If an executive wanted to be compared to a bird, the Family Feud survey would say ‘eagle’ well at the top of the list. This is the avian analogy that poker players use to describe someone who balances aggressiveness with restraint. But, maybe the eagle is not the sure-fire choice. After all, Benjamin Franklin advocated the turkey as the national bird for the United States over the eagle. And my Dad’s book, Shorelines, makes a soaring case for the even more unsung fowl…the seagull.

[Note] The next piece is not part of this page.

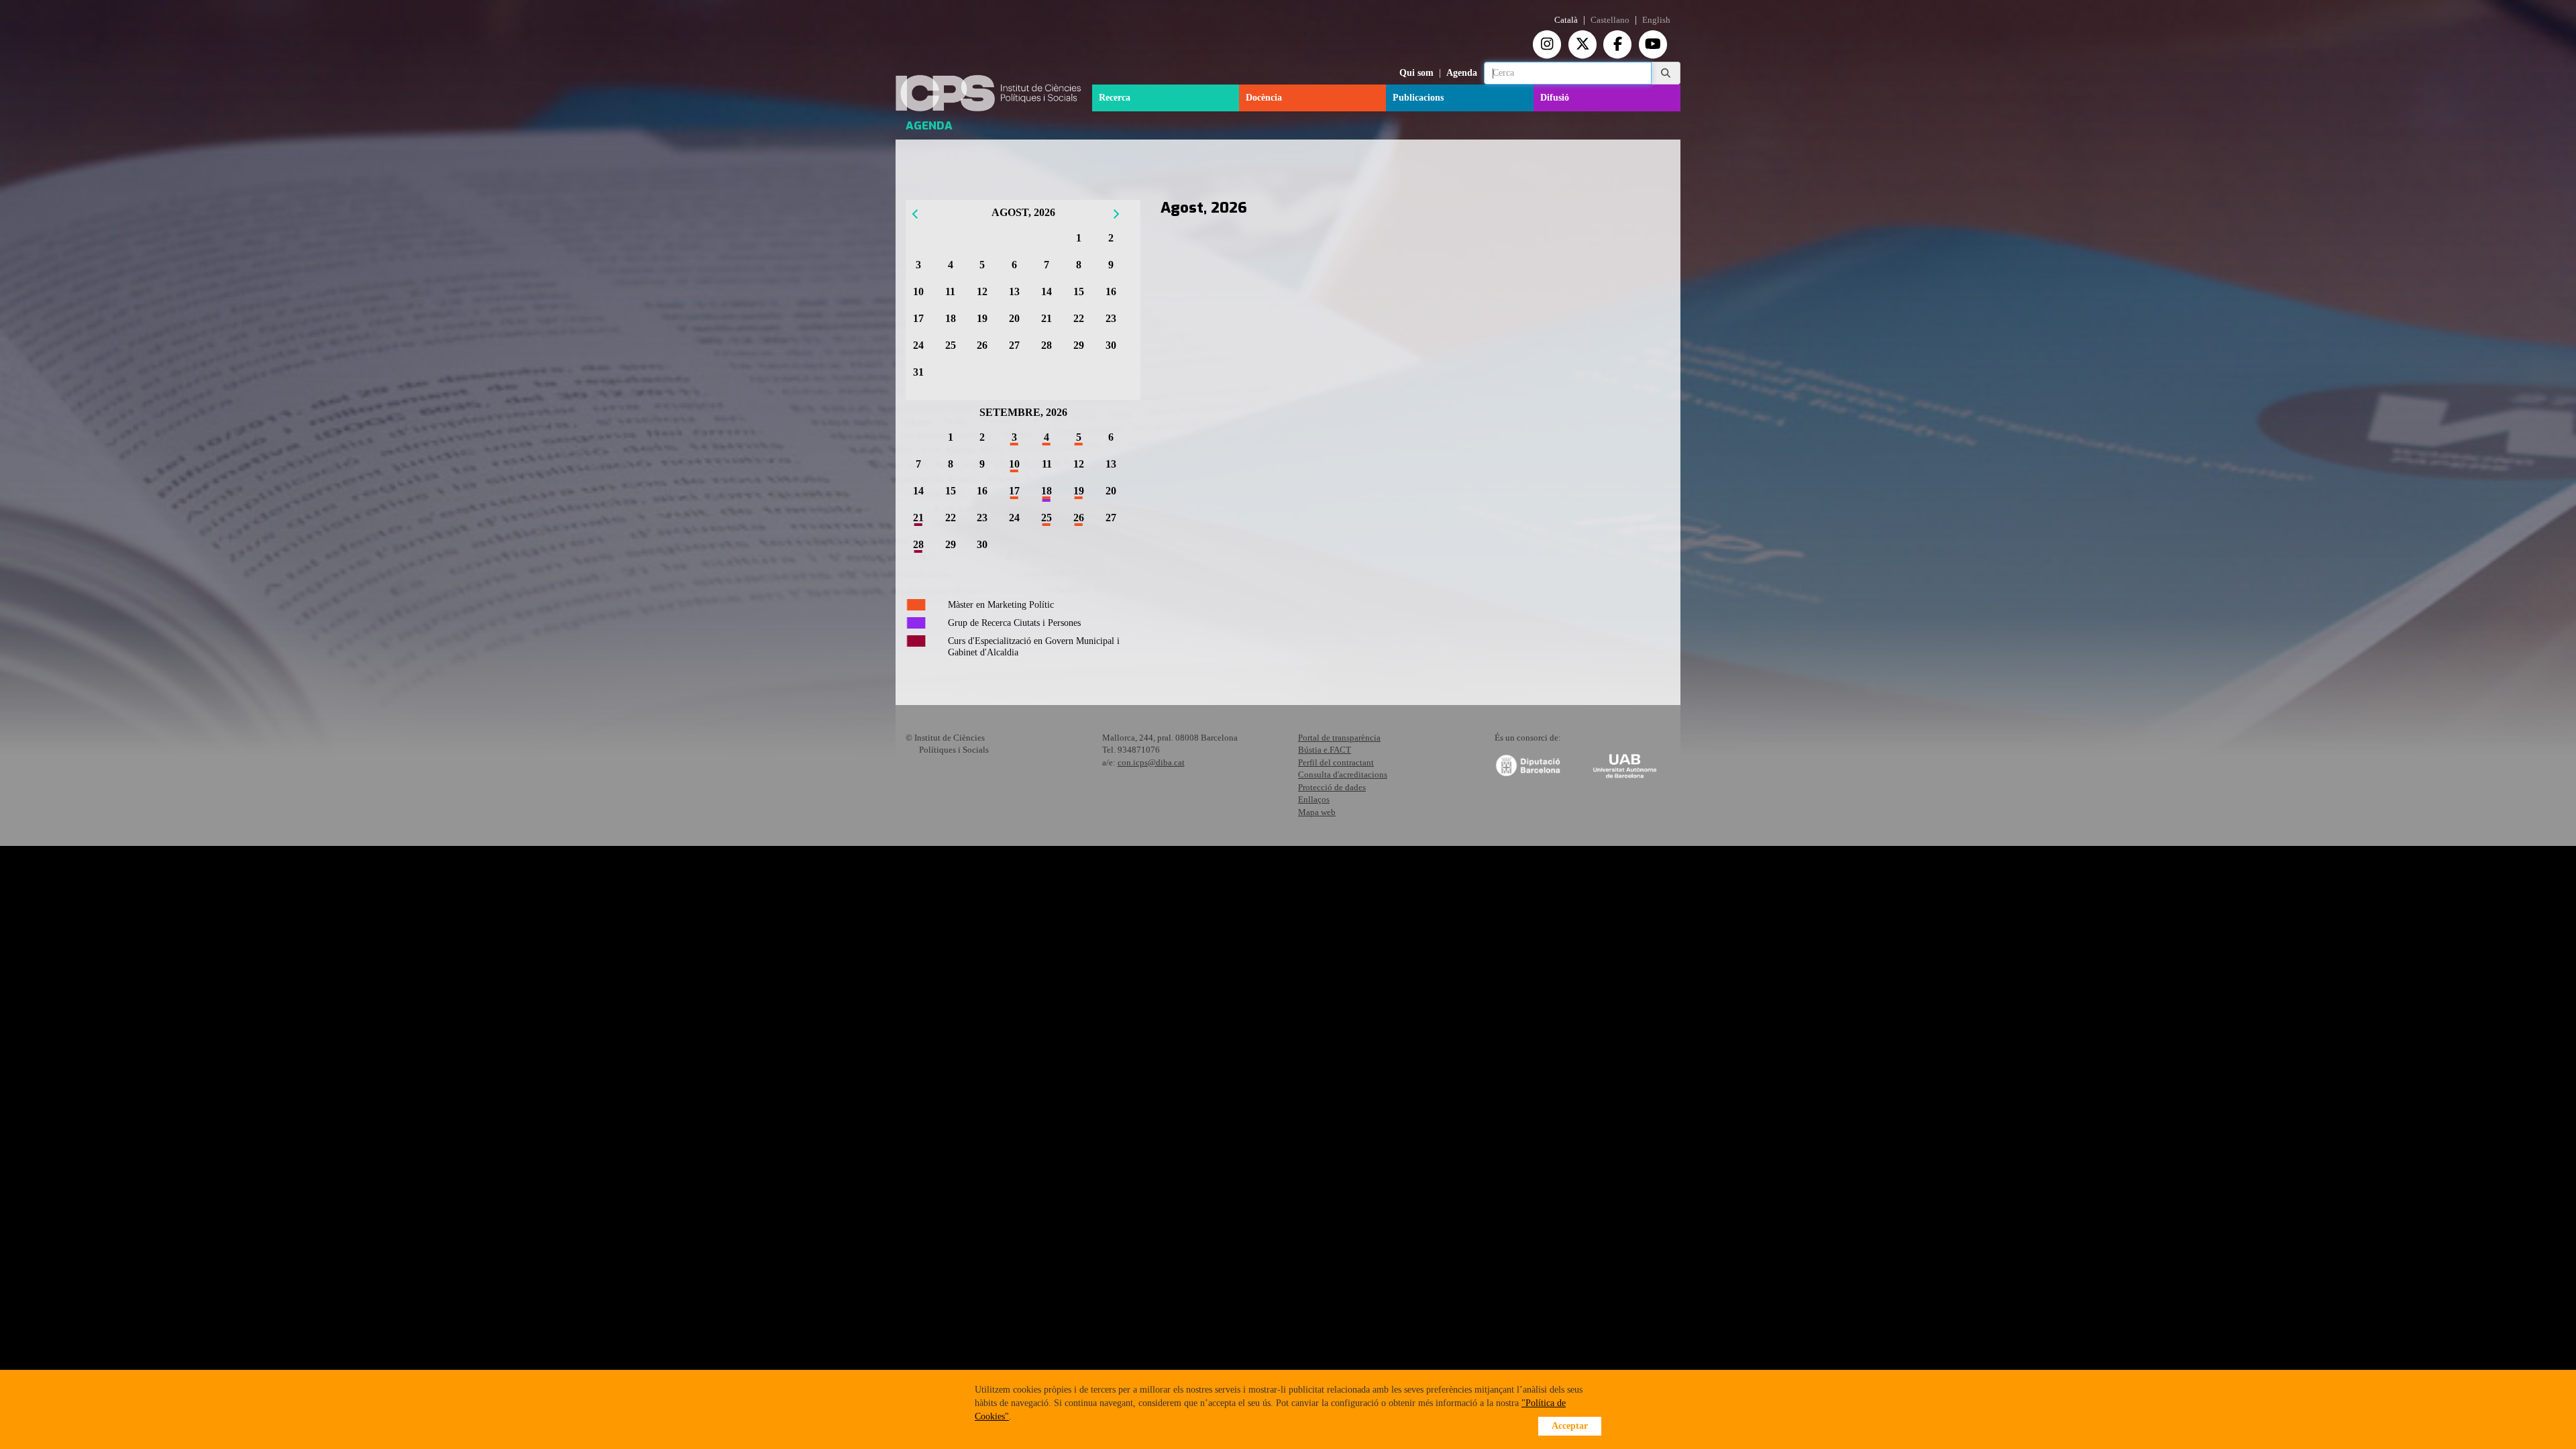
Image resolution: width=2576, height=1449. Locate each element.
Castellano (1610, 20)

“The gull is our beach pigeon. It is as much a fixture of the shoreline as the water and the sand, as omnipresent as the pigeon in a city park. Gulls also have the unique distinction of being the only birds that have adapted enough to live on all seven continents. Forty-three species of gulls that range from the white-headed herring gull to the all-white gull of the Arctic ice pack live in such far-ranging areas as the tropics, with temperatures well over 100 degrees, and at the frigid poles of the Arctic and Antarctic. Gulls can be found on the edge of an isolated island or in the middle of a crowded beach…An unlikely teacher, the gull exhibits a unique balance of gritty adaptability and lofty soaring. There are times in our lives when balancing adaptation with acceptance becomes a matter of survival.”

The strength of the gull’s adaptability is a strong theme in embracing failure. But, I am taken by the balance of soaring high in the air with strongly and cleverly managing gritty realities of survival.

Leaders soar. Managers are gritty. Both together thrive on the shoreline.